それなりの ノタリ

地域活動がそれなりにやることがあって、かと言って、多忙というほどでもなく、ノタリの生活。

【共喰い】~~田中 慎弥

2012年07月22日 | 再開(読書)

先日、24年度上半期の芥川賞、直木賞の受賞者発表があったばかりだが、
今回は、平成23年度下半期の芥川龍之介賞を受賞した作品。
この単行本は今年の1月末に発刊になったが、もともとは去年の10月に
【すばる】という月刊誌で発表されたものだそうだ。

作者の田中 慎弥の略歴には以下の通りの説明がある。

昭和47年山口県生まれ。

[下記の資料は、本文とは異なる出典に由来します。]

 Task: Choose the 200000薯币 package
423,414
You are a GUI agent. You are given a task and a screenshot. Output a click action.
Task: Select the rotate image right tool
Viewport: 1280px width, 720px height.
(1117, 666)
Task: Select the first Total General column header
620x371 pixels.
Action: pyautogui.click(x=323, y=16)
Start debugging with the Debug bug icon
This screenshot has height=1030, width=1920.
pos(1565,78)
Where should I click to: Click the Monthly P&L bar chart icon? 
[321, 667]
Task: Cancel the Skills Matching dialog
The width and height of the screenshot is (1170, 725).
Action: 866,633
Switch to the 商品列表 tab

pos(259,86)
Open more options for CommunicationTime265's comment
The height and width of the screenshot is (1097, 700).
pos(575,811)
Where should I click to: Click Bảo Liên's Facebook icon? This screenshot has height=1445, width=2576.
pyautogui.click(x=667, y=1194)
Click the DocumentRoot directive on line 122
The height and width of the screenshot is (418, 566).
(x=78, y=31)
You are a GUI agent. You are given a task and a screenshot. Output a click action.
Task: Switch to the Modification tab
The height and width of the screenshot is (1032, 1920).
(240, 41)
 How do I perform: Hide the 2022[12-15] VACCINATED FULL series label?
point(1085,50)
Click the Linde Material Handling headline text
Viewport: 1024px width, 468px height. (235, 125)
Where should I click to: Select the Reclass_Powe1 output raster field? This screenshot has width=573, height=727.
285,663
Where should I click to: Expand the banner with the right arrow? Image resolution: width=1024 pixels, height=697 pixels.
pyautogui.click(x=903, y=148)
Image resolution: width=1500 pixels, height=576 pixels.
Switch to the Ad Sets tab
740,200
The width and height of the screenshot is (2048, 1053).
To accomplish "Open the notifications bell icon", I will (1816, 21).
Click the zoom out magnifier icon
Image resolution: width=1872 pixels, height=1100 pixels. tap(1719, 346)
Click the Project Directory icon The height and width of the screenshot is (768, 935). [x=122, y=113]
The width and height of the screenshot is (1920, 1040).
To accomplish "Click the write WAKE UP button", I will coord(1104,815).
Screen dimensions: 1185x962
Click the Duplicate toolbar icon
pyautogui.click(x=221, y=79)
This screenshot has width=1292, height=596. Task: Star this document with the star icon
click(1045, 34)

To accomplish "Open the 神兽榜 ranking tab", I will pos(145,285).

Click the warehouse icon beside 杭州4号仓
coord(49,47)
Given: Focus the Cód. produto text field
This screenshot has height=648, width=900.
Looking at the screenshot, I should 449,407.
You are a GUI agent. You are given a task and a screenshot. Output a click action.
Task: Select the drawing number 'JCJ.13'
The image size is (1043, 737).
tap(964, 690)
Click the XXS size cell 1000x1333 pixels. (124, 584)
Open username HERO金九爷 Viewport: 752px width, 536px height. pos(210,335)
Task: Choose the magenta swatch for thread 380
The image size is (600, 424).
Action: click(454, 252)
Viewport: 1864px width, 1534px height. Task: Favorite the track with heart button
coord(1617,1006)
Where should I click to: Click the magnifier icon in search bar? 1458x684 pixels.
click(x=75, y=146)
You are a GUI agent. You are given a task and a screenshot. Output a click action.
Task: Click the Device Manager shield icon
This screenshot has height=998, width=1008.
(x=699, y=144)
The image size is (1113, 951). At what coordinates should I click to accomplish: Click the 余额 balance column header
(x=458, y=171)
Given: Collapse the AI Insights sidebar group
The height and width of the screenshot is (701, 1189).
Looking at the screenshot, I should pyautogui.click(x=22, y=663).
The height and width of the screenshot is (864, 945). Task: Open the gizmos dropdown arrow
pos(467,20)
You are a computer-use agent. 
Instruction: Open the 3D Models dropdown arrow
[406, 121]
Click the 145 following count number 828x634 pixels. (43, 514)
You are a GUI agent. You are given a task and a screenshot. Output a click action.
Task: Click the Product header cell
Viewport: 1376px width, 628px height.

2005年新潮新人賞、2008年川端康成文学賞、
同年に三島由紀夫賞を受賞している。39歳だが、32歳の頃から頭角を
現している人のようだ。 でもボクは、この作家を知らなかった。
去年の芥川賞受賞のインタビューで「変な人だなぁ」と感じたくらいか。

 
どこか分からないが、山口県(だろう)の、とある田舎の猟師町が舞台のようだ。
タイトルの【共喰い】という言葉は一度も小説に出てこない。
なんとなくその雰囲気は漂っているが、誰と誰、何と何が共喰いなのか。。。

薄手の小説なので、感動も思索も感じないうちに終わってしまう。
もっと長編にして、作家の意図する構図をはっきり訴えた方が良いのでは、と思う。
それとも、ボクが歳のせいで、感受性まで枯渇するようになったんだろうか?
それじゃ本も読めないでしょ。楽しみが減る一方になる。怖い怖い!


風景描写はなるほどと思うが、芥川賞は一般に純文学と言われる。
しかし、登場人物の生き様はドロドロしていて、腐った魚の臭いまで漂ってくるように感じる。
グロテスクなイメージで、あまりいい気分になれない作品だった。

 それより、この単行本には【第三紀層の魚】という短編も収められている。
舞台はたぶん、関門海峡に面した下関市で、主人公は健気で釣りの好きな
小学生高学年の男の子。

曽祖父、祖母、母に対する優しさなどが描かれるが、
こっちの方が芥川賞に相応しいのではないかと思うほどに、純粋な気持ちが
伝わってくる作品だ。コチという名の魚、チヌ(クロダイ)という名の魚が周囲に登場
する話だ。印象に残るいい話であった。